龍船・本踊り「御祭礼囃子川面賑(まつりばやしかわものにぎわい)」

 西濱町は長崎の港に面した海岸に開かれた町です。もとは濱町として栄えていましたが、寛文十二年(1672)東西の二町に分けられました。

 傘鉾は同町内の素封家雪屋森氏が一手で奉納していましたが、現在は森家より町に寄贈されています。飾(だし)の製作は文化二年(1805)と箱書にある古いもので、港町に因んで貝合わせを入れる箱「貝桶」が二つに、秋らしい紅葉、白菊が配されています。貝桶には源氏物語の絵が描かれています。輪には町名が漢字とローマ字で印されています。垂(たれ)には中国姑蘇十八景が描かれ、長崎刺繍によって装飾されています。こちらの製作は文久二年(1862)。この垂は前日用のもので、後日には三社紋の入った別の垂と差し変わります。
 でもってこちらが後日用の垂。こちらもシンプルながら気品があっていいです。輪にローマ字で入った「Nishihamanomati」の文字も見えるでしょうか。なんとも雅やかな傘鉾です。

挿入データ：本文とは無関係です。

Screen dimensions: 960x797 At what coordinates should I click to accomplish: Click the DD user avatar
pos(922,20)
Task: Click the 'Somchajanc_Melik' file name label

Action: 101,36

 龍船はその昔、安南国の王女が長崎の貿易商・荒木宗太郎のもとに嫁いで来くる際の行列が大変豪華であったという様子を表現したものです。この嫁入りについては昨年度のくんちレポートにも書きましたが、姫イチオシの白石一郎先生の短編「朱印船の花嫁」(文春文庫「切腹」収録)に詳しいです。
 まず龍船の屋根が両脇にパタンと開き、舞台が登場します。この上で踊る踊り子さんが安南国からの使いを表しているそうです。この使いの方の踊りが終わると、龍船の前で日本の娘を表す別な踊り子さんによる歓迎の踊りがあります。日本の娘さんの衣装の柄は歌舞伎「俊寛」に出てくる浜娘の衣装にも使われている「蛸」の柄と同じでした。これはその衣装を身につけている人が浜の近くで暮らしている事を暗示するものです。

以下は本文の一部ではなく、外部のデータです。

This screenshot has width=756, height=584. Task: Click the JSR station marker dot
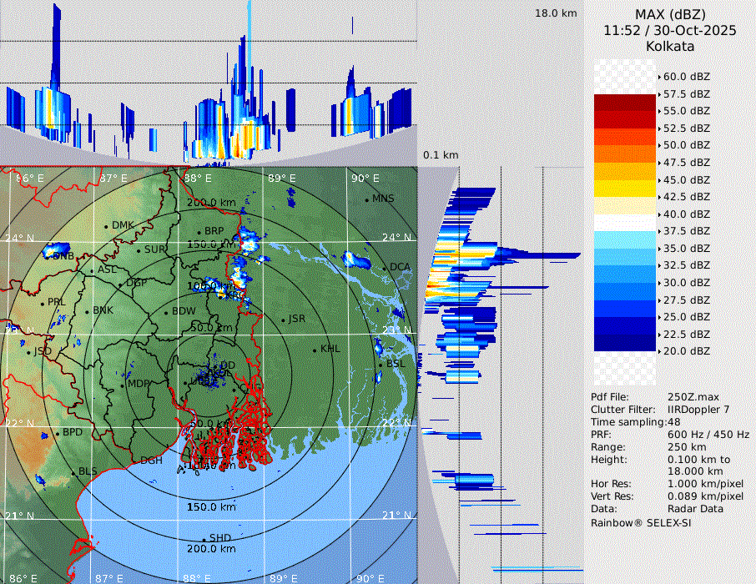click(282, 320)
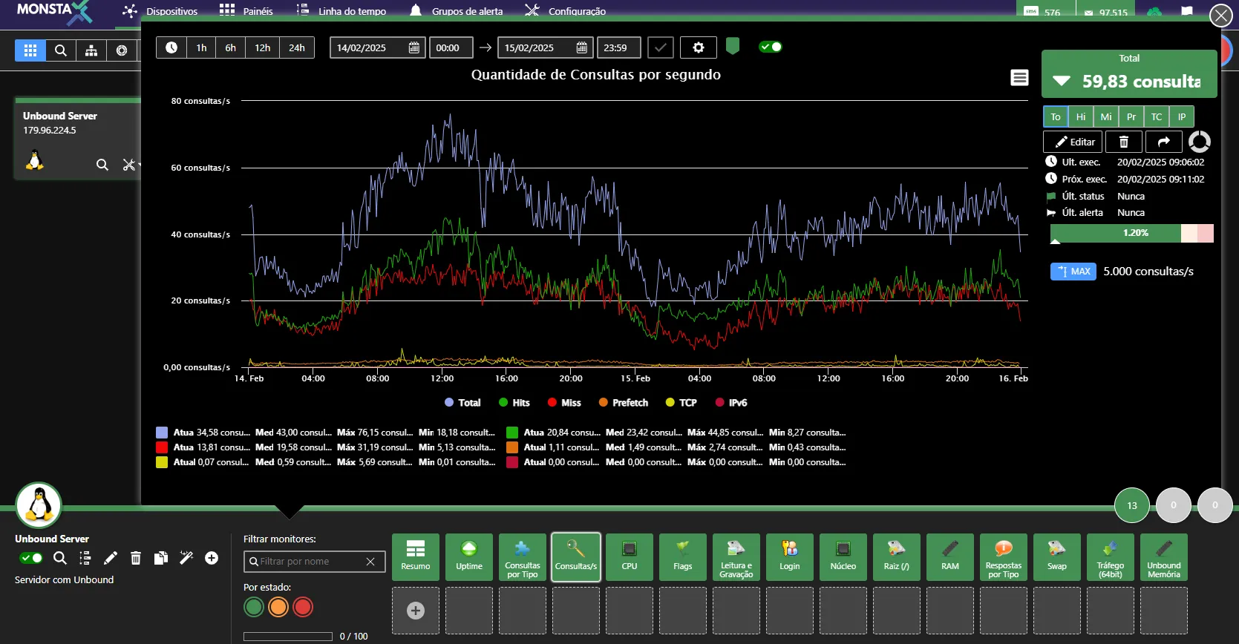Click the trash delete monitor icon
The width and height of the screenshot is (1239, 644).
(1124, 142)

 個人的な意見ですが、安南国と日本の娘の対比が曖昧でした。安南国の方の衣装をもうちょっと異国風にしたほうが雰囲気がより伝わると思います。


 なかなか良い写真がなくてなんですが…(右のものは庭先回り中のもの)。踊りが終わるといよいよ龍船の船まわしがはじまります。この船にはブレーキとハンドルがついていて、それぞれを専門に担当する二人の方が船に乗っています。この船はくんち参加船中でも最大の大きさを誇るもので、ぐるんぐるん回るとかなりの迫力です。側にいると、自分の頭の上を龍の首が横切っていくような感覚です。

 後から気付いたのですが、龍船が回った時、たてがみが飛んできてとなりに座っていた家人の服にくっついていました。それほどの勢いでもって回るんです。
 でもってこちらが今年から龍船に搭載された新兵器。口から煙を「シャーッ」と吐きます。なかなかやる気です。

 根曳きさん達の波模様の衣装も奇麗でしょう。黄色の帯とのコントラストもいいです。青と黄色の組み合わせって、好きです。